* _WHAT TO PRODUCE_:
Using the listing below, extract each line that has the word "King" in it.

* _LISTED ENTRIES_:
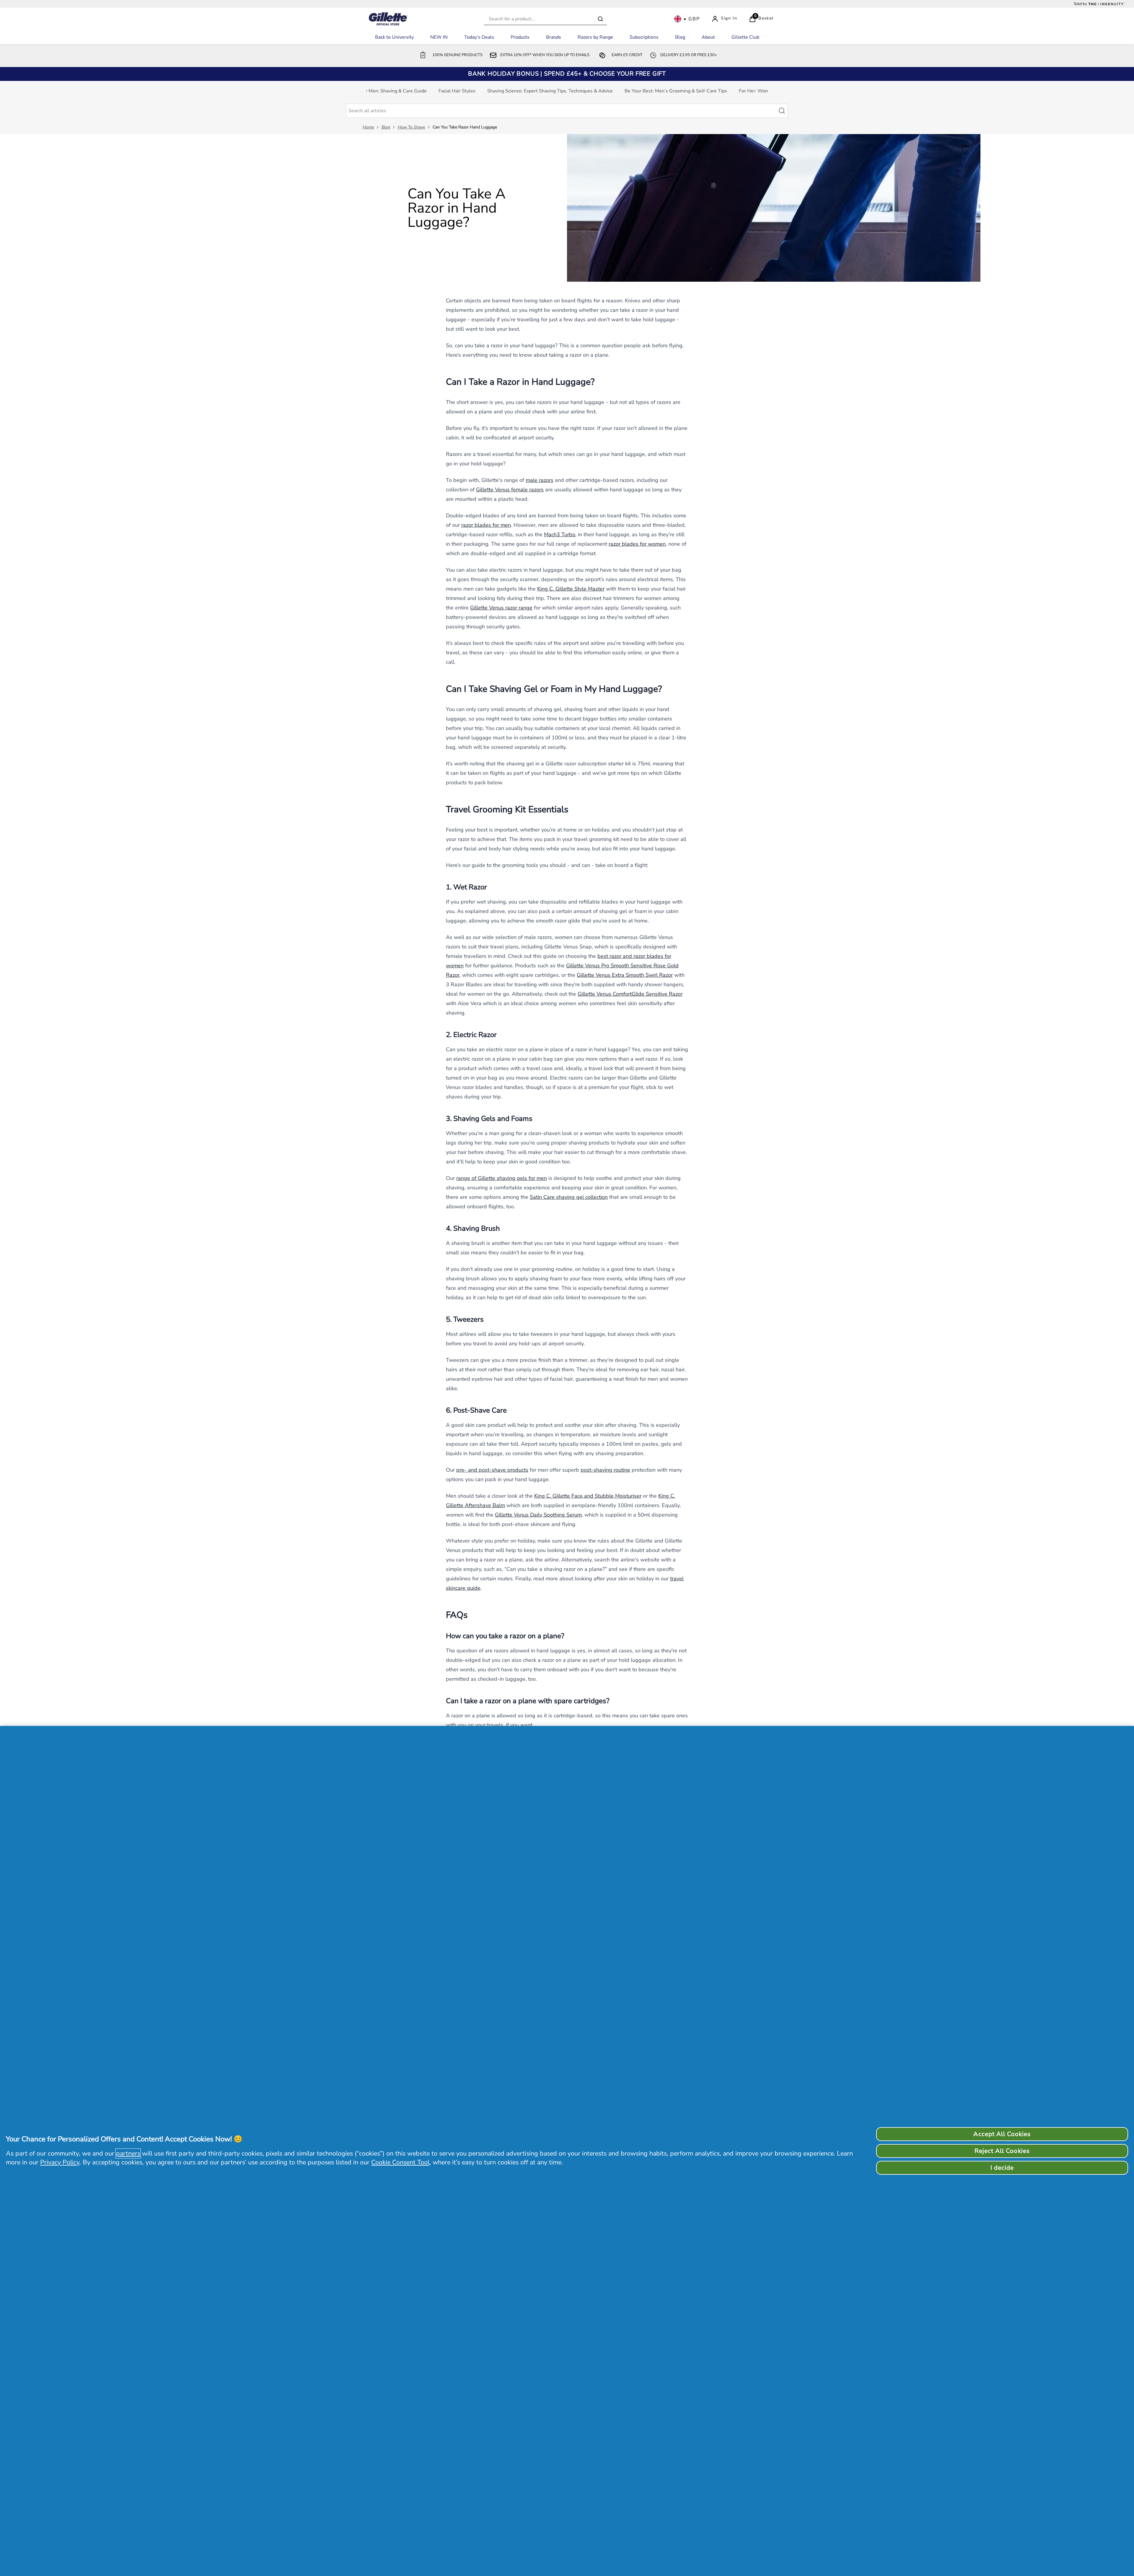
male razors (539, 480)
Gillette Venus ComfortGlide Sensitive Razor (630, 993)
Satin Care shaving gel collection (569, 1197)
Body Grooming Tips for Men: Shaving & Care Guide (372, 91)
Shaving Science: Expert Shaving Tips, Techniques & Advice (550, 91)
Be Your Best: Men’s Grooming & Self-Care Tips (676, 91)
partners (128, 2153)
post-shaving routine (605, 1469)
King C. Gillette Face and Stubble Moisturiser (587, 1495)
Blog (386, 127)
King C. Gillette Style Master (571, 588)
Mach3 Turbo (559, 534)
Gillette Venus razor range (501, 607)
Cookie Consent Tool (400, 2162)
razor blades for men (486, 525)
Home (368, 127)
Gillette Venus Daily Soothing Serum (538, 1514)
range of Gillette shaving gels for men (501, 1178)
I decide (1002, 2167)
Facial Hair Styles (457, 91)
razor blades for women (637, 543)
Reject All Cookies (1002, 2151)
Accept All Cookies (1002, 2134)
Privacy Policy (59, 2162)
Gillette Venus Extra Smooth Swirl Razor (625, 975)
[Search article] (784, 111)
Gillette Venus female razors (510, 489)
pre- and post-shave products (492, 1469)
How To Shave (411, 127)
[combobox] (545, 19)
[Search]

* _ANSWER TO THIS EXERCISE_:
King C. Gillette Face and Stubble Moisturiser (587, 1495)
King C. Gillette Style Master (571, 588)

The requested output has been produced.